#### [Task to carry out]
Search each line of the data for the word "status"; copy every line where it is found.

Start of Given data

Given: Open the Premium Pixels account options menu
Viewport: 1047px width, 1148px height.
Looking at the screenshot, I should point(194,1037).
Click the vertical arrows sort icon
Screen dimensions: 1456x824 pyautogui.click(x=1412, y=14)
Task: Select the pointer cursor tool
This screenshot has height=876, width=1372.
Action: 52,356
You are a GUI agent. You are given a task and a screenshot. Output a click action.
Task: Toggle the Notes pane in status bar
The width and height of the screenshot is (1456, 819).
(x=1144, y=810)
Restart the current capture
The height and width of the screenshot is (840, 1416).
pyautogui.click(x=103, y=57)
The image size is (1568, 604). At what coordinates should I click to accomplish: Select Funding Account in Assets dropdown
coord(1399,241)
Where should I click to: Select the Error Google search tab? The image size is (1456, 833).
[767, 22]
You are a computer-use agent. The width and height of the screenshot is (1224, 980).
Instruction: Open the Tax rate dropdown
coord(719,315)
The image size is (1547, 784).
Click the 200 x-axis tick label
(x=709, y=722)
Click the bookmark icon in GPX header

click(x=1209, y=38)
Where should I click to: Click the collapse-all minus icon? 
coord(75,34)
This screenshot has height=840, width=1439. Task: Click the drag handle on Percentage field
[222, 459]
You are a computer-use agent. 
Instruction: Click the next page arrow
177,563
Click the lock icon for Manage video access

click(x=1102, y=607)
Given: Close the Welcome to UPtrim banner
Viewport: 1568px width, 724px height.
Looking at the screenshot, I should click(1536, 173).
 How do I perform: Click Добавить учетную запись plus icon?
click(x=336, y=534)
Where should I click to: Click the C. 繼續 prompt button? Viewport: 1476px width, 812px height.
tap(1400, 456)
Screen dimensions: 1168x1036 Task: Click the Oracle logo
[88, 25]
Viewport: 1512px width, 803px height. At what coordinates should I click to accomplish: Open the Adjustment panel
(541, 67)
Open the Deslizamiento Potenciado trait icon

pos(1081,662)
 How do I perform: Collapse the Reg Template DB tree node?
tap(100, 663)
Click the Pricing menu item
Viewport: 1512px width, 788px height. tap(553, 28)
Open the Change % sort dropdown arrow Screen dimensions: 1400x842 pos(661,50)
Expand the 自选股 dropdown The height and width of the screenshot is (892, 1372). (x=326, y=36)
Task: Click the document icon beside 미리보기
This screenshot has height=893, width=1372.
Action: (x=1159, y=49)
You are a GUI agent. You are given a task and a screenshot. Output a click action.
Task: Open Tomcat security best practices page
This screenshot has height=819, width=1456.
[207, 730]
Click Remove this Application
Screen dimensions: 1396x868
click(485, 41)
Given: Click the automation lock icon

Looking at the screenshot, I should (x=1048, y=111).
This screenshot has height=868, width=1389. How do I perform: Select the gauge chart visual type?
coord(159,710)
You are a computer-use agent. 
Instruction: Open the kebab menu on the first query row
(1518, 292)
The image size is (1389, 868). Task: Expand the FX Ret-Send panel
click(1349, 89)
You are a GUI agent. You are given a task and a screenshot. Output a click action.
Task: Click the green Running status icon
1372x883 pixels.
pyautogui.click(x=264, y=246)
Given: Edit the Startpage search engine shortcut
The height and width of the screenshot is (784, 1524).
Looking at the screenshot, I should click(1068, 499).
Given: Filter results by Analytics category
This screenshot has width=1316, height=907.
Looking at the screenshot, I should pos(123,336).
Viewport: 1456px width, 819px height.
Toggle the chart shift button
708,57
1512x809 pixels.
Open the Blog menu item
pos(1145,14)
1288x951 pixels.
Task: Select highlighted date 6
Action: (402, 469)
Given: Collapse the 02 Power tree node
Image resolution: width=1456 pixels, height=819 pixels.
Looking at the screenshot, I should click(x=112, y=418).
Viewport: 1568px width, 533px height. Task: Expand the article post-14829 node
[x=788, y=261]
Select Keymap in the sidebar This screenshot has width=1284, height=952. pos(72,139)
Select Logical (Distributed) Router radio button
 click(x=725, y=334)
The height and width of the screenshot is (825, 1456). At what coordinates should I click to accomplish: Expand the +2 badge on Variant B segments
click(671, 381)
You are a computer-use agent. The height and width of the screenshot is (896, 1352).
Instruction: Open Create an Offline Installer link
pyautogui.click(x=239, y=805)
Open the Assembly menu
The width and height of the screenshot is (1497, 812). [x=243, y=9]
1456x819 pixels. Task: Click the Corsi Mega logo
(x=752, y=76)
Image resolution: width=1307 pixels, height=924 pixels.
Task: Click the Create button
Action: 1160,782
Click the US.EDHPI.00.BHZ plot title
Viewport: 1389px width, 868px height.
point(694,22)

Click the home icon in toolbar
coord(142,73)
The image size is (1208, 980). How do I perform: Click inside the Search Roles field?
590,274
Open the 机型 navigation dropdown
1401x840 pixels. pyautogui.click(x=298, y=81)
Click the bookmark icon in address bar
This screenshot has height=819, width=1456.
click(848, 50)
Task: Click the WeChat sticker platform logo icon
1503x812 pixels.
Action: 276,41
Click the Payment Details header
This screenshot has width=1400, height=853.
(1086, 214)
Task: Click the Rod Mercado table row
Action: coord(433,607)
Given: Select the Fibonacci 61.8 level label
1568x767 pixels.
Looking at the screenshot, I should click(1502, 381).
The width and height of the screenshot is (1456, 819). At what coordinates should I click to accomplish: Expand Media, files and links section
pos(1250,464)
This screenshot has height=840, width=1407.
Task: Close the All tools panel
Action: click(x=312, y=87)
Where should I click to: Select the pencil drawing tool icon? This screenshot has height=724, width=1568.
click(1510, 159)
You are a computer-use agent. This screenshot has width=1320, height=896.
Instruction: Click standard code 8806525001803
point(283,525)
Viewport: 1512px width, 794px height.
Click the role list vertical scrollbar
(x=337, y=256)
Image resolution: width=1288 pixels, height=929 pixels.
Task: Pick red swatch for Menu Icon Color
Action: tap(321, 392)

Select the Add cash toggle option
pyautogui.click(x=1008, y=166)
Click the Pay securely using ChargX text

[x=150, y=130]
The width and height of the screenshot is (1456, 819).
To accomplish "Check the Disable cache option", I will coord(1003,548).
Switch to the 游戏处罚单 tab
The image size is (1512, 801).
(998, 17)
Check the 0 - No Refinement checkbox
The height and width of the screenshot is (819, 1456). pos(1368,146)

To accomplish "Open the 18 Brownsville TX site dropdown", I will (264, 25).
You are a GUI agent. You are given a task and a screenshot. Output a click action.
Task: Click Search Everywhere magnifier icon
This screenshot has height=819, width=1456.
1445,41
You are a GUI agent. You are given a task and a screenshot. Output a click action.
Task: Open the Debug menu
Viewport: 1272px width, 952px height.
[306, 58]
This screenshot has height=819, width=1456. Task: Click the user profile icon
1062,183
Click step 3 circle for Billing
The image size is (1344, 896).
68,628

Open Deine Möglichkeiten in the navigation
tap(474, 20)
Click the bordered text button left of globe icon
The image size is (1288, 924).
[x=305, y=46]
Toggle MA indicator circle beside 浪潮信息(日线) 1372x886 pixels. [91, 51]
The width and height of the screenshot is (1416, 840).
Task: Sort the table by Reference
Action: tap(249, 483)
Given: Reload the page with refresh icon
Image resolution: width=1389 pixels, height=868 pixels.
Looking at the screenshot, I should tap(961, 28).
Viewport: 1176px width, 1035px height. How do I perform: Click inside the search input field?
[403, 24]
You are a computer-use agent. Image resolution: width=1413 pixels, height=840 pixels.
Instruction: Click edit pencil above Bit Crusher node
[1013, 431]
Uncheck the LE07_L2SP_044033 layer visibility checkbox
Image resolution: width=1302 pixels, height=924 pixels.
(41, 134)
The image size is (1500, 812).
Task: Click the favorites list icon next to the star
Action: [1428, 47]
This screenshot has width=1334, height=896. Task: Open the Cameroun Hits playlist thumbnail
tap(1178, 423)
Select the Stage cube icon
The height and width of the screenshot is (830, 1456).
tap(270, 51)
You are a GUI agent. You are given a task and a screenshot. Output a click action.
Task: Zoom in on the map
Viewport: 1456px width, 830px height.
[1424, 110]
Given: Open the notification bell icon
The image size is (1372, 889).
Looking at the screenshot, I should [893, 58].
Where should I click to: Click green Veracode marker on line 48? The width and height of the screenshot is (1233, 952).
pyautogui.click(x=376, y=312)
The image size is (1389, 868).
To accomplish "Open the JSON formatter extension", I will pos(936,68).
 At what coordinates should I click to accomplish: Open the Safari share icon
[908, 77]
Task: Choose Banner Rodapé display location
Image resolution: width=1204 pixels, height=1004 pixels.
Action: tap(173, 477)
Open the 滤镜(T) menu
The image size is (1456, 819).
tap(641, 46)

End of Given data

#### [Completed task]
Task: Toggle the Notes pane in status bar
Task: Click the green Running status icon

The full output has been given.